Ethan Hawke’s career stays fresh with new horror film, crime podcast

Ethan Hawke stars as King Aurvandil in director Robert Eggers’ Viking epic "The Northman," a ...

He is like most guys in that he remembers his first time. Ask character actor Ethan Hawke to recall his first review and he doesn’t skip a beat.

A former child actor, Hawke remembers, “My first play was ‘The Seagull’ with Tyne Daly and Jon Voight. I still remember the review: “Ethan Hawke is more concerned with his pimples than his prose.”

Then again, you can’t always trust the critics. Hawke, 51, has a career spanning decades.

And then there’s his Audible premiere on May 19 of “Fishpriest,” an eight-episode crime podcast set in 1993 where Hawke gets nasty in the Bronx. He plays bounty hunter/former cop Tommy “Fishpriest” Barth, nicknamed after his weapon of choice, a club that’s meant to kill fish, but also does the trick with people who cross him. This includes the Jamaican Shower Posse, a crime syndicate that destroyed his marriage, drove him into addiction and forced him to turn in his badge.

Tired? “I feel like I’m just getting started,” says the native of Austin, Texas, who began his career as a teenage actor in movies like “Dead Poet’s Society” and “White Fang.” He has starred in a slew of classics including “Reality Bites,” “Before Sunrise” and “Boyhood.”

He is a father of four including actress daughter Maya Hawke.

Review-Journal: What is your idea of an ideal Sunday?

Ethan Hawke: Anything with my kids. A Yankees game. Listening to the Beatles. Watching an old movie or anything “Star Wars.”

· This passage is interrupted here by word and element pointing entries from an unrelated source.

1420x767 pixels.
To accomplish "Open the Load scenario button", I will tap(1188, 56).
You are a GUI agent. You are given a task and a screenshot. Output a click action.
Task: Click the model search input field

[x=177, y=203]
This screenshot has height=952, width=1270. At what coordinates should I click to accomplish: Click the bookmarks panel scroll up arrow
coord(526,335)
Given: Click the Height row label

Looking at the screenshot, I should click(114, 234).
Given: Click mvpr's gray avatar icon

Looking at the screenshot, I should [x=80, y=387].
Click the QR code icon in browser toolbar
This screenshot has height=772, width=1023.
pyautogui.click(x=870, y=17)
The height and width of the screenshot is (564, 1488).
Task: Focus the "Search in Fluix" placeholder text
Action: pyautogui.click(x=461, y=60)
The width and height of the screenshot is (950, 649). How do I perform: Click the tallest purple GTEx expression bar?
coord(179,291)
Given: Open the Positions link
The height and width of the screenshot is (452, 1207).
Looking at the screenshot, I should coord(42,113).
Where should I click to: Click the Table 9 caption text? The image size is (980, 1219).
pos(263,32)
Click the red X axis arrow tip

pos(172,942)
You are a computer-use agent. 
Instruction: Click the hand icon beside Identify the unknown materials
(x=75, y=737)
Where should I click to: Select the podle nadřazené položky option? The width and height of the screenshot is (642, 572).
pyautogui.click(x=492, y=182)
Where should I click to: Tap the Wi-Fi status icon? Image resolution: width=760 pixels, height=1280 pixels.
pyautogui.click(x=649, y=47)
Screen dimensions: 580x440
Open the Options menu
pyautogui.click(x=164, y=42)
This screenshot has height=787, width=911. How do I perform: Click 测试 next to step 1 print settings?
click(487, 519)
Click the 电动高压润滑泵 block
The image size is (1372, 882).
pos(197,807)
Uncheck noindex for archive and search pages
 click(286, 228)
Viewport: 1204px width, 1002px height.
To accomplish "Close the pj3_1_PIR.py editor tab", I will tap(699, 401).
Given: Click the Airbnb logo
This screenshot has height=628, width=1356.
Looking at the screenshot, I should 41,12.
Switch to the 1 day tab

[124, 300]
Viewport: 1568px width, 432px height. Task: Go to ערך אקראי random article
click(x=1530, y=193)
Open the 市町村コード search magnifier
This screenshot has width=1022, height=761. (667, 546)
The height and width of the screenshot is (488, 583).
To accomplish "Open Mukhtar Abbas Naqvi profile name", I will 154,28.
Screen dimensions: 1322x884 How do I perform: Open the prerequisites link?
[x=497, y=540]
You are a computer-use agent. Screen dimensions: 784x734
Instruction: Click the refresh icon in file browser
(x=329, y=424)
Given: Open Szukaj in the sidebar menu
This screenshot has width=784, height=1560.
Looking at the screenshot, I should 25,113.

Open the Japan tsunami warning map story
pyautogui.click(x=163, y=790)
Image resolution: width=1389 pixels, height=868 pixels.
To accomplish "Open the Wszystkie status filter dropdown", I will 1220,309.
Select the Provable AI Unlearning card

How did you approach your role of Arthur Harrow on the hit series “Moon Knight?”

I approached him like it was a riddle. The history of movies is paved with storytellers using mental illness as a building block for the villain. With “Moon Knight,” we have a mentally ill hero and that’s fascinating because we’ve reinvented the whole process. That was an interesting riddle for me to figure out because now as the antagonist, I can’t be crazy because the hero is crazy. So, I have to find a sane lunatic or a sane malevolent force. And that was an interesting riddle for me to figure out.

So, you’re not the average bad guy.

Our riddle was somebody who was trying to save the world. In his mind, he’s Saint Harrow, you know. He thinks he’s gonna be part of the great solution.

You have such a diverse career. Do you ever look back and think, “I’ve really mixed it up?”

That was the idea from the start. There are actors who start young like myself. They get to 40 and they are a little bored with acting. Not true with me. I’m constantly keeping it fresh.

Switching gears, what do you remember of your teen actor days?

What I remember the most is hating the idea of being some teen hunk. I started at such a young age with the movie “Dead Poet’s Society.” At least, I didn’t get swept up in the stardom part. I couldn’t imagine waking up going, “Who loves me today? Who? I want names! … I never thought about that sex-symbol stuff. I just wanted to act.

You remembered one bad review. Any others?

“The other one was, “The most interesting conversation to have after watching ‘The Seagull’ is, “Who was worse: Ethan Hawke, Tyne Daly or Jon Voight” because they were all so bad.”

You went more of an indie actor route than the action film of the week.

I’ve tried to be careful over the years. There are a lot of people who had a big hit movie when they were 18. They weren’t acting at 30. So, you have to be choosy. You have to do things you believe in. I’m quite comfortable in the self-esteem department. I don’t need to see my name over the title of some $100-million movie.

And nominations?

It’s a very weird experience to be 18 and in a movie nominated for Oscars. There you are, being flown all over the world to do press. I couldn’t help but think, “Ethan, you’re a made man.” I thought, “So, next year you’ll be nominated. And next year.” It doesn’t work that way.

What is the toughest role?

I think being a parent is so incredibly humbling. The biggest thing about it is that it’s a job that doesn’t stop, which is a great thing. Your kids always need you. I’ve realized over the years that being a Dad is the most average, common thing you can do — and the most exciting. It gives your life balance. Meaning your whole life isn’t just about yourself.